Due to the fast-paced nature, messing up or not performing at your absolute best 100% of the time is not an option. The perfectionist requirement and high standards stem from this problem and usually begin to become visible around February and March, when the competitive season starts. The expectation and the demand for perfection every single rep for an entire weekend is difficult, but it’s to be expected from ensembles in the PIW bracket.
On top of the weekend rehearsal, video assignments during the week and individual practice time are also required.
In a standard wood line of seven people, for example, all seven must be perfectly together all the time. The issue happens when one person doesn’t improve as fast as the rest of the line. The toxicity begins as this person is now being seen as holding the line back from being clean. This can and has led to gossip or exclusion from group activities as they are not seen as good enough to continue being on the wood line.

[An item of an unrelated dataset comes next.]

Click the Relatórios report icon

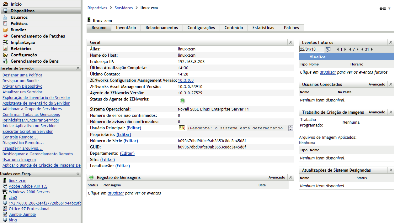5,49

This kind of exclusion and toxicity in an already physically draining environment is harmful to the performers, who range in age from 16 to 22. The mindset a performer needs to be better than the person they play next to has turned people away from the activity after experiencing this high level of toxicity in certain world class groups.

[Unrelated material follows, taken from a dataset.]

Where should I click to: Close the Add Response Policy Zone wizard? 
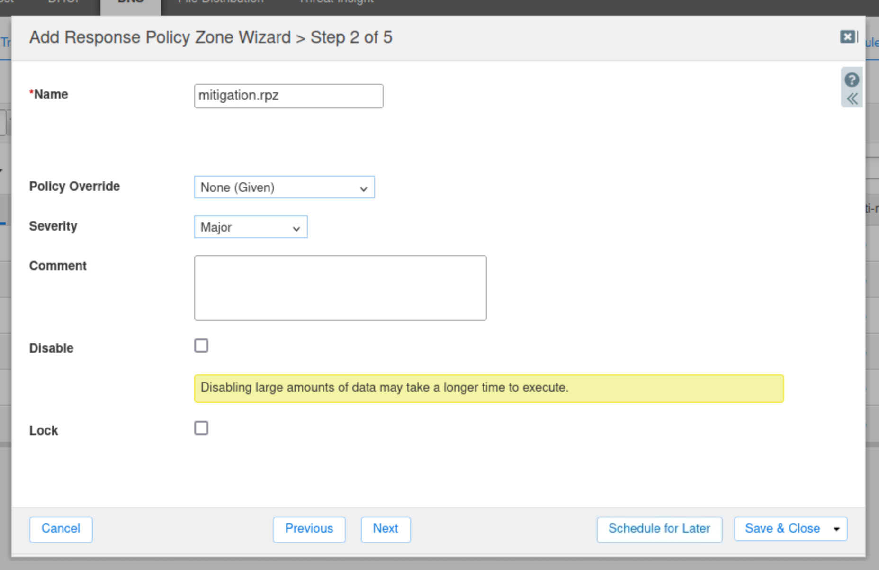(x=848, y=37)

But as much as this environment is toxic and the demand for perfection is harmful to the performers, I support it, and I believe this is one of the highlights of indoor drumline.
Rehearsal weekends are difficult, especially in March, when every little detail matters. Groups spend hours cleaning two seconds of music for 1/10th of a point that could mean the difference between qualifying for finals in April. Performers use every single ounce of their being in every single rep, and by the end of Friday night, performers drive upward of an hour back home just to do it all again Saturday and Sunday.
These expectations of having high standards and perfection can cause performers to feel like they are not good enough and can lead to mental health issues during the season as there are no breaks once contracted.
The strive for perfection is something I wrestle with as I continue to balance school, work, drumline and practicing whenever I can to ensure I am doing my part to make the ensemble better. That is what I love about drumline.
The toxicity is a byproduct of members not exceeding expectations while others around them are. This is an unfortunate side effect I believe must happen for groups to get better. It’s a draining environment and my hands feel nothing except soreness after a full weekend, yet I drive home excited to come back. I finish every weekend knowing I not only made it past that weekend, but I excelled through it.
“I think I’ve been fortunate enough to either be good enough at the instrument where I wasn’t the main focus of scrutiny in the group, or the staff was mature enough to not try and achieve a high standard through toxic measures,” said Kyla Stivers, a member at Meraki Percussion. “However, I have witnessed several people go down this track of toxicity leading to practicing.”
The demand drumline has on your body, mental state and emotions can be seen as unhealthy. The perfectionist culture has led to performers quitting or having to take breaks for their own sanity, but it’s a part of the process to greatness.
After every weekend, the ensemble wraps up after we load the truck and debrief on the weekend about what to expect going into next weekend. By the end of the weekend, every member is visibly exhausted from a weekend straight of being pushed past their limits. But if we trust the process, we will go far.
Our battery caption head, Zakk Hollander, said it the best: “Success is not built in the spotlight. It’s built in the darkest parts of the shadows, where no one will know what happened.”